Tuesday, March 24, 2009

Serbia - 10 years on

A decade on from the Nato bombing campaign, more than 90,000 Serbs are still in danger from unexploded cluster munitions, according to a recent report funded by the Norwegian foreign ministry. The report says they face a daily threat and estimates that there are some 2,500 unexploded devices in 15 areas of Serbia. In the capital, Belgrade, and elsewhere in Serbia you can still see the impact of the bombing.

"The 10th anniversary of the air strikes will lead people to think about the bombing campaign, which they saw as unjust, unfair and illegal action carried out by Nato," says Serbian political analyst Bratislav Grubacic.

Some 2,500 civilians were killed, among them 89 children, while 12,500
were injured.

US Ambassador Richard Holbrooke said that NATO's air attack on former Yugoslavia a decade ago was "the right thing to do" .

Holbrooke when questioned by Charlie Rose during the bombing of Yugoslavia as to why the Serbs didn't agree to the terms of the Rambouillet text, Holbrooke, who delivered the final ultimatum to Yugoslav President Slobodan Milosevic, stated that Serbs claimed that signing the Rambouillet text would amount to agreeing to a NATO occupation of their country. Holbrooke told Rose he insisted this 'isn't an occupation.' In fact, an examination of the Rambouillet text shows that it did fundamentally call for an occupation of Yugoslavia.

David N. Gibbs an associate professor of history and political science at the University of Arizona said:

"The 1999 Kosovo war is often remembered as the 'good' war which shows that American power can be used in a morally positive way and can alleviate humanitarian emergencies. In fact, the NATO air strikes failed to alleviate the humanitarian crisis in Kosovo; instead the strikes worsened the atrocities and heightened the scale of human suffering.

The NATO states could have achieved a negotiated settlement of the Kosovo problem and resolved the humanitarian crisis -- without war. However, the Clinton administration blocked a negotiated settlement at the Rambouillet conference, leading directly to the NATO bombing campaign.

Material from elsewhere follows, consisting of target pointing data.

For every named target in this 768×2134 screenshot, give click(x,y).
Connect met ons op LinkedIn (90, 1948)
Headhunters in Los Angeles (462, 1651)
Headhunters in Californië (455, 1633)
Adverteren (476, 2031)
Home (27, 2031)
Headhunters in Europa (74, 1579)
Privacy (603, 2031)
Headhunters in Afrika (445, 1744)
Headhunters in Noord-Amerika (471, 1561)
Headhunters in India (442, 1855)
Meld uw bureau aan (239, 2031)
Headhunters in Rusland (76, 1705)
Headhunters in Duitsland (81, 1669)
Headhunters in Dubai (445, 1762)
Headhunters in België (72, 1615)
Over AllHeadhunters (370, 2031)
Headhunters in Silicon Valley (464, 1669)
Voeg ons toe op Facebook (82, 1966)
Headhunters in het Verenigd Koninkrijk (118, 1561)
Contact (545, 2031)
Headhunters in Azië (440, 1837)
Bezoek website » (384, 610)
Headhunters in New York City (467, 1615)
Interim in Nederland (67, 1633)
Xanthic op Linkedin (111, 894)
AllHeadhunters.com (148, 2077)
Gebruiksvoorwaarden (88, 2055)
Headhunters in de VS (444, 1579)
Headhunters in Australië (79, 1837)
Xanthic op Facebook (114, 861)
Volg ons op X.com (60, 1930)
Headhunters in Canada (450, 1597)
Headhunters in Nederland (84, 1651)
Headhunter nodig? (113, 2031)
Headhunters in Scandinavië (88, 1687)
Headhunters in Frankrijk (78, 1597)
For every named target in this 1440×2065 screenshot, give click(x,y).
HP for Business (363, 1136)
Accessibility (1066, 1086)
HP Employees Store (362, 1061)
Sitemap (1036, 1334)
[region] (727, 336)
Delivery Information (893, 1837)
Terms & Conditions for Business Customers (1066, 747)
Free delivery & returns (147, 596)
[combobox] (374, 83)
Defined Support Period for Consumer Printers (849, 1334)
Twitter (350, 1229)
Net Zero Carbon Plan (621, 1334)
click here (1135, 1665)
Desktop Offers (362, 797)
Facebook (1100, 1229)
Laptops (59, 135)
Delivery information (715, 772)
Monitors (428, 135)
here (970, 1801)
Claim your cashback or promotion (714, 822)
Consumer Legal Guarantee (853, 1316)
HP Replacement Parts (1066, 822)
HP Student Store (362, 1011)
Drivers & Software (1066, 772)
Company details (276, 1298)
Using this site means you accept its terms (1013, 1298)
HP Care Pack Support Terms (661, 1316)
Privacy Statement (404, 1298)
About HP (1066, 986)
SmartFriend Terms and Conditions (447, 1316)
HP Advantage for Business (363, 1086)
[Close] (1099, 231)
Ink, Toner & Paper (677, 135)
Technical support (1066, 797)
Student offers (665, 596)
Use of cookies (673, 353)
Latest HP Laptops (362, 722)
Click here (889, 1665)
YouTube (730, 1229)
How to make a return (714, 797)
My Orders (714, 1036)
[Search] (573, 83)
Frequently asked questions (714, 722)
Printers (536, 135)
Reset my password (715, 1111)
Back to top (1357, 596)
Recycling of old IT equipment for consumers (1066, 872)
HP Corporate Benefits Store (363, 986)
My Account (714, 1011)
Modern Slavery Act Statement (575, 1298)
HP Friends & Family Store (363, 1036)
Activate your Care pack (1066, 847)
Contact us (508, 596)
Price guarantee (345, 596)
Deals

The U.S. government sought to use the Kosovo war as a means to reaffirm NATO's function in the post-Cold War era. It was this NATO factor -- rather than human rights -- that was the main reason for the war.

The Kosovo war had many features in common with George Bush's 2003 invasion of Iraq. In both Kosovo and Iraq, American presidents avoided diplomatic avenues that might have settled the disputes without war, went to war by circumventing the UN Security Council, and engaged in extensive public deception.

What we said 10 years ago was that:-"Faced with this latest manifestation of capitalist barbarity and cynicism we once again place on record our abhorrence of all war and call upon workers everywhere to unite to bring the war-prone capitalist system to a speedy end."